Les tractations autour de la révocation des magistrats se poursuivent. Même après la décision du Tribunal Administratif en faveur de 49 magistrats concernés par la décision de révocation , à l’exception de 7 magistrats dont figurent le très controversé procureur de la République Béchir Akermi et le premier président de la Cours de Cassation, le reste des magistrats doivent en vertu de la décision rejoindre leurs postes. La suspension de la révocation telle que décidée par la Justice administrative n’est pas encore publiée, laissant la porte ouverte aux différents commentaires et pronostics. La réintégration des magistrats révoqués, fait encore débat.
Le CSM saisit ?
En fait, le Tribunal Administratif n’a même pas communiqué la liste des magistrats concernés par sa dernière décision. C’est à travers un bref communiqué que la décision est annoncée. Aucun autre détail (liste des magistrats) n’est également communiqué. Le même constat est observé, côté exécutif. Aucune réaction n’est surtout observée à côté du ministère de la Justice, ni auprès du Conseil supérieur de la magistrature provisoire (CSM) qui n’a même pas interféré tout au long de la crise de la magistrature en Tunisie. À Carthage, aucune information n’est également communiquée ni fuitée. Seules, les structures professionnelles de la magistrature, réagissent. Ces structures, dont figure l’association des magistrats Tunisiens (AMT), manifestent leur « joie », après la décision qu’elles qualifient d’historique et parlent de la réintégration imminente des magistrats révoqués. L’AMT va plus loin en remerciant le CSM provisoire pour la non-implication dans la décision de révocation, pourtant, c’est l’une de ses prérogatives, le CSM ne s’est même prononcé sur la révocation de 57 magistrats. En tout cas, l’AMT réagit favorablement à la décision comme elle appelle, implicitement et à travers son dernier communiqué, le ministère de la Justice. «L’AMT invite les autorités compétentes à respecter l’autorité des décisions judiciaires dans le cadre de respect de droit », peut-on lire dans le communiqué qui précise encore que l’AMT assure le suivi des dossiers rejetés. À ce propos, l’Association des jeunes magistrats, présumée proche des islamistes, accuse, à travers son président Mourad Messaouid, la ministre de la Justice de faire pression au magistrats à travers des menaces. Lors de sa dernière apparition médiatique sur les ondes de radio express FM, Messaouidi accuse la ministre de menacer des juges révoqués.

* Extrait de données *
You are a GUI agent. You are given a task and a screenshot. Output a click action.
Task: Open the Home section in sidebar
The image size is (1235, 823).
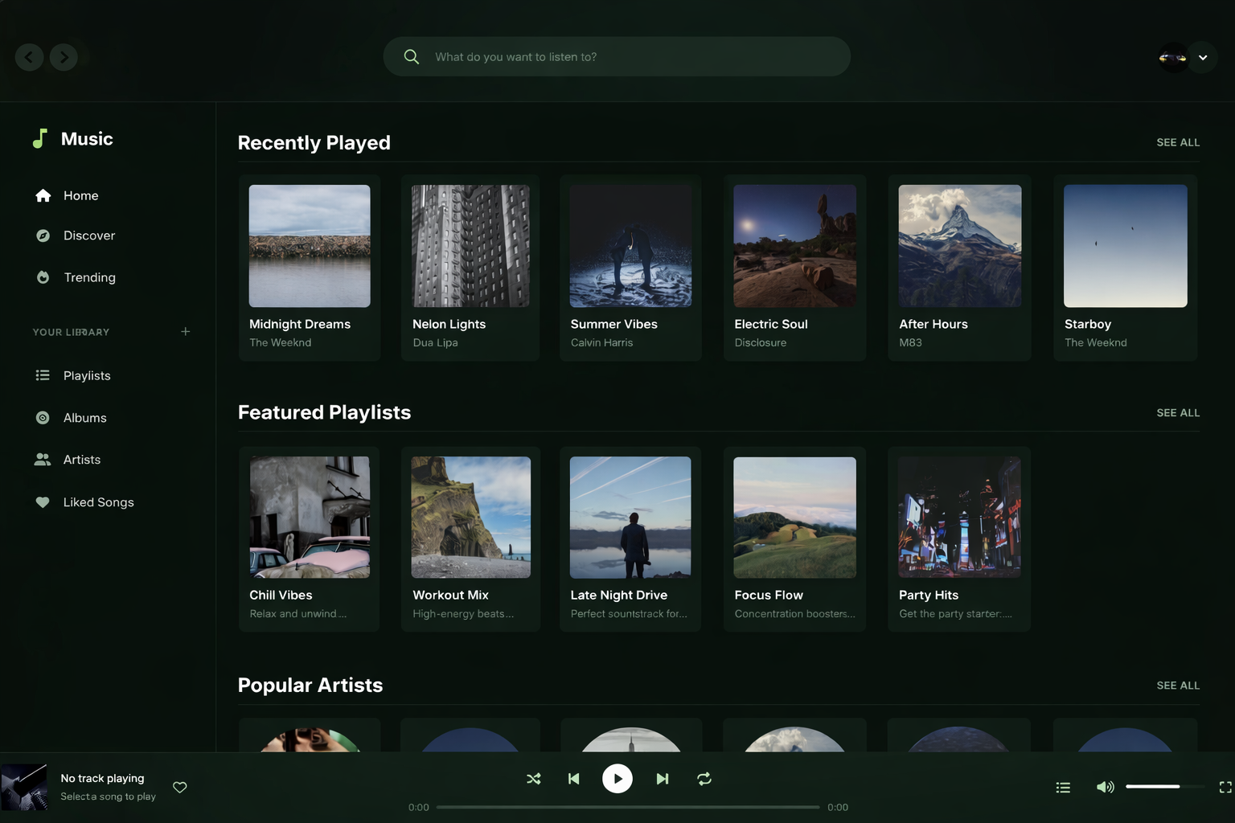coord(80,195)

* Exercices à réaliser *
1 > Dans le texte sur la révocation des magistrats, quelle organisation remercie le CSM provisoire de ne pas s'être impliqué dans la décision de révocation ?
2 > Poursuivez le texte sur la révocation des magistrats à partir de sa dernière phrase.

* Réponses finales *
1 > L'association des magistrats tunisiens (AMT).

2 >
À vrai dire, la ministre de la Justice se trouve accusée d’être derrière la liste présenté au président de la République. Auprès des coordinations du président, on affirme que Leila Jaffel a induit Kaïs Saïed en erreur. L’information est même communiquée par le vice-président de la ligue Tunisienne des droits de l’homme, Bassem Trifi, qui affirme que la liste des magistrats révoqués était sur initiative de la ministre de la Justice. Son commentaire, diffusé sur les ondes de Jawhara FM, fait apparaître que la révocation des magistrats n’est pas du ressort du président de la République. Entre autres, c’est au CSM de prendre la décision de révocation. Mais avant, le CSM doit trancher sur l’effectivité de l’application de la décision du Tribunal Administratif. L’annulation de la révocation doit signifier, selon les magistrats, la réintégration des magistrats concernés même après le déblocage des indemnités financières. Sauf que la non-application de cette décision est fort probable. Rabah Khraifi, chercheur en droit constitutionnel indique dans une déclaration à Express FM, que le ministère de la Justice ne va pas appliquer la décision du Tribunal Administratif. Pour lui, l’annulation de la révocation des magistrats induira des conséquences compliquées sur le plan juridique. À ce propos, le ministère de la Justice pourrait recourir au CSM pour relancer de nouveau l’affaire. Serait-ce le cas ?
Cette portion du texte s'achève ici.